Back in the day, I remember Eric Meyer on the Online-News e-mail discussion list predicting doom for newspapers online. OK, maybe he wasn’t that dramatic, but he said we had a big problem to over come.
The problem was push vs. pull.
Newspapers are largely push. You get people to subscribe, and you deliver it to them, or you put it out on a street corner where it is easy to pick up. You’re not making people come to you.
The web is entirely pull.
The only way you get a visitor to your site is if you give them a reason to visit. They have to remember there is a reason to visit. There is no “newspaper on the door step” reminder.
RSS and e-mail help, but for a large segment of the audience, people have to remember.

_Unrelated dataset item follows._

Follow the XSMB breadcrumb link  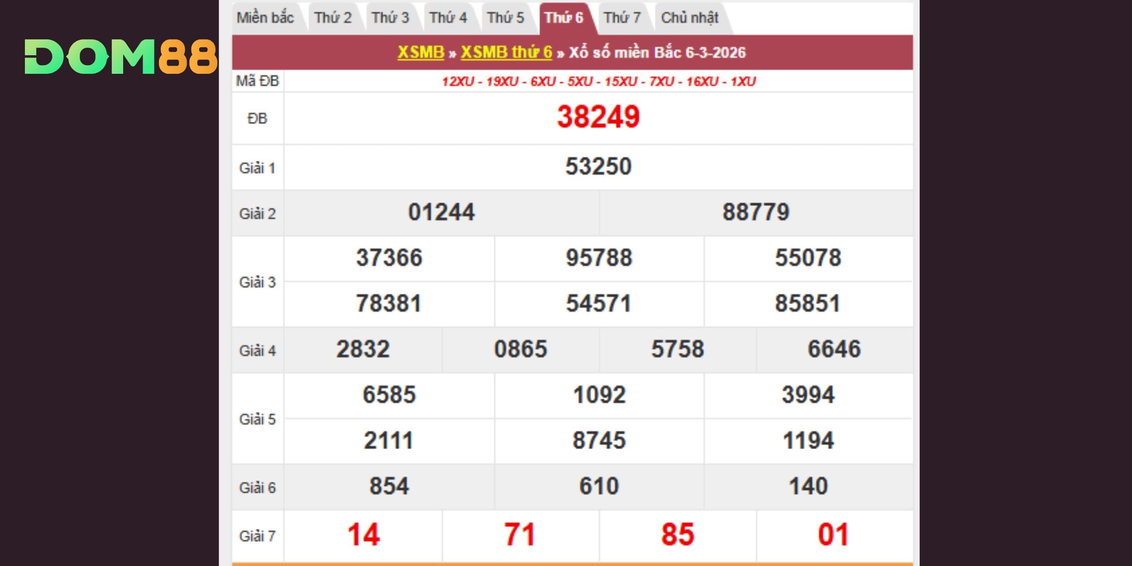421,53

That’s one reason it is so hard to develop a large segment of a newspaper.com audience who are daily or more frequent visitors.
But I believe that is where the money is. When we can get 12 to 15 percent of our DMA adults hitting our site at a least daily basis, we’ll be a long way toward making enough money to pay for quality journalism, regardless of how healthy, or not, the print partner is.

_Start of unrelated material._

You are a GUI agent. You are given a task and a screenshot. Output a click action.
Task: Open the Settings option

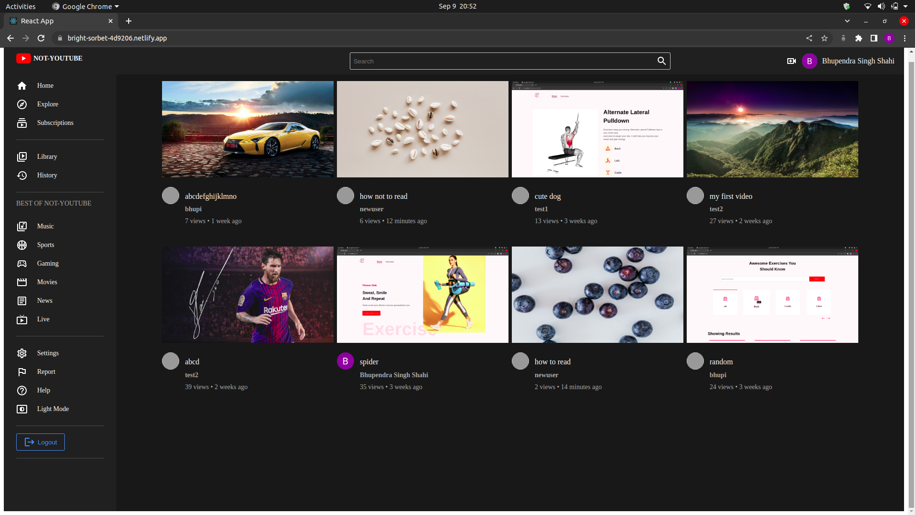[22, 353]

So, if the web is pull, how do we do a better job at pulling?
As a thought exercise, here are my “Seven Be’s of Pull.”
- Be relevant
- For most newspapers, that means, be local, even hyperlocal.
- Be frequent
- The daily dump doesn’t cut it. You need a steady flow of news and information from roughly 6 a.m. to midnight. People need to be rewarded for stopping by often. That happens when there is new stuff every time they visit.
- Be complete
- It isn’t just about the headlines. It’s also about school lunch menus, crime stats, real estate sales, deans’ lists and dead fish.
- Be diverse
- Get beyond the City Council and crime reports, because people have other interests, and some of those interests are as local as they are national, such as gardening, chess clubs and child rearing. Let 1,000 niches bloom.
- Be easy
- Make search good and effective; make sure your navigation is smart and obvious; don’t clutter your home page, but make it easy for people to find stuff.
- Be friendly
- It’s not just your site. It’s your community’s site, too. Let them participate in it. Let them make friends with you and their neighbors.
- Be reliable
- Don’t forget the traditional journalistic values of fairness, honesty, diligence and looking out for the interests of everybody in the community. One of the key findings of the Readership Institute is that people want to know their news source “looks out for my interests.” These things are a big part of your brand, and brand is a big part of pull.
I should add that one reason paid content won’t work for general circulation newspapers online is the pull nature of the web. Until people know a site is something the are going to remember to visit everyday, they are reluctant to pay for it. That’s a corollary to my contention that people pay for delivery, not for content.